Bartlett thinks this possible multi-destination approach is critical to the development of tourism in the region and will broaden the market to create the critical mass that is needed to attract larger airlines and major tour operators to become interested in Jamaica and the region.
It’s not only about air connectivity from gateways in the UAE, or Saudi Arabia to Jamaica. It’s the feeder flight opportunities from India, Africa, Central and South East Asia via the Gulf gateway to the Caribbean without having to worry about strict U.S. visa policies.
Jamaica could become the tourism and global business hub for the Caribbean region.
“For us, this is a game-changer in the making because small countries like Jamaica will never have the capacity to have large airlines like Emirates Airlines or Saudia coming to us with direct flights. However, we can benefit from these airlines coming into the Caribbean space, landing here in Jamaica but having distribution to other countries in the region,” he explained.
Al Khateeb, was also firm on strengthening connectivity between the Middle East and the Caribbean.
The Saudi Minister said in Jamaica: “We discussed with my colleagues very critical topics and we are in support of creating bridges between the Middle East and the Caribbean.
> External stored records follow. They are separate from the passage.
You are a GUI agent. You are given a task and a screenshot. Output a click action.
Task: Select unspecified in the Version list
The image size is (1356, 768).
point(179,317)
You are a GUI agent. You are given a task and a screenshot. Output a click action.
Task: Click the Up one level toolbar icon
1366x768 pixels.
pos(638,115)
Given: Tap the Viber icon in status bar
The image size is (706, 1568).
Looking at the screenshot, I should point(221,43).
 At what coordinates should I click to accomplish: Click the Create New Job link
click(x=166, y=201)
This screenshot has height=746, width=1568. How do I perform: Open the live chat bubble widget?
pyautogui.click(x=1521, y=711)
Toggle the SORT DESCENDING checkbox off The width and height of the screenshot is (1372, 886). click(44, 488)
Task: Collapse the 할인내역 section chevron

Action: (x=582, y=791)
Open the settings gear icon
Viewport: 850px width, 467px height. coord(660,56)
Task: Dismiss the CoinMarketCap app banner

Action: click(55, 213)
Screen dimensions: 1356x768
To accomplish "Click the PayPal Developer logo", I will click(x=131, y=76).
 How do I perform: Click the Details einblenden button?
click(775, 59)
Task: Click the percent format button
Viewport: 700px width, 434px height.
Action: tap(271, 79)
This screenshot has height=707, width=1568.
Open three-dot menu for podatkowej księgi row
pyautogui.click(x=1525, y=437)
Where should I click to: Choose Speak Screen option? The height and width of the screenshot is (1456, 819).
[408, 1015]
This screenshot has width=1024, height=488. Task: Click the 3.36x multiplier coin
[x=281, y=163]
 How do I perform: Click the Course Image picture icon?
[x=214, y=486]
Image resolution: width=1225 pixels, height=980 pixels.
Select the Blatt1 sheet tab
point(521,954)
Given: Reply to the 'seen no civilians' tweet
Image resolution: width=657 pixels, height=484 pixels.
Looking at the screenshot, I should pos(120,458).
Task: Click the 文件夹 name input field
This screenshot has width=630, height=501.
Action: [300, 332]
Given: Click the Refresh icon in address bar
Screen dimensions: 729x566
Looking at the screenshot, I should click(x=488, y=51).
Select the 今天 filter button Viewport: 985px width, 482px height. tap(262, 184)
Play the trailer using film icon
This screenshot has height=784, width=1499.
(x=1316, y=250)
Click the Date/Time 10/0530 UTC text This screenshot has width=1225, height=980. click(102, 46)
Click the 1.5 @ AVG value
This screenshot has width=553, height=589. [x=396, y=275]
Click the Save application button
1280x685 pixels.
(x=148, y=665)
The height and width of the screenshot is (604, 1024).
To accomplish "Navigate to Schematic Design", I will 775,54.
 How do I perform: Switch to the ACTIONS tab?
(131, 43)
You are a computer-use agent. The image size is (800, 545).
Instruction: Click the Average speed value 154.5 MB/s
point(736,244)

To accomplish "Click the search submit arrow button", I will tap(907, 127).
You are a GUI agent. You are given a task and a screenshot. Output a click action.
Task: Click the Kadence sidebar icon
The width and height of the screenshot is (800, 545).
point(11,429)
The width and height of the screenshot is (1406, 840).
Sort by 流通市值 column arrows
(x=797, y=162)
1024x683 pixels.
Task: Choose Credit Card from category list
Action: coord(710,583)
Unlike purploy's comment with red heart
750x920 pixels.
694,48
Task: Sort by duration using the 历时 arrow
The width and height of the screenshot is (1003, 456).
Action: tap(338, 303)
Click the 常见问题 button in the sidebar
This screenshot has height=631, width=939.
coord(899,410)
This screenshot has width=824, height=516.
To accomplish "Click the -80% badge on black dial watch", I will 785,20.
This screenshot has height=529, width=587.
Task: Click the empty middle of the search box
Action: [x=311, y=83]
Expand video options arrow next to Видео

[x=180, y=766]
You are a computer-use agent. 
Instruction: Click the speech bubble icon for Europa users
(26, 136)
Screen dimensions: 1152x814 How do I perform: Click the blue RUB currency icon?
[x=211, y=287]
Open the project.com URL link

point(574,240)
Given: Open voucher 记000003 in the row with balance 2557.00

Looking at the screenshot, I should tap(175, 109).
I thank Minister Bartlett for this opportunity and look forward to expanding the corporation for expanding the Middle East and the Caribbean,” he said.
Both ministers also discussed other areas of possible collaboration, including human capital development, community tourism and building resilience within the region.
Bartlett explained: “One of the key areas that we discussed was the development of resilience and crisis management, as well as sustainability as critical pillars on which the recovery of tourism must be predicated. But more so, the importance of building capacity within countries that have tourism as the driver of their economies – countries that are weakly resourced and vulnerable to disruptions. We are going to see collaboration in the building out of the resilience centre here in Jamaica and the resilience centre that is in Saudi Arabia,” said Bartlett.
Currently there is no timeline on these ideas, but certainly tourism is moving forward in Jamaica and beyond – and it may not only be with North American and UK visitors only.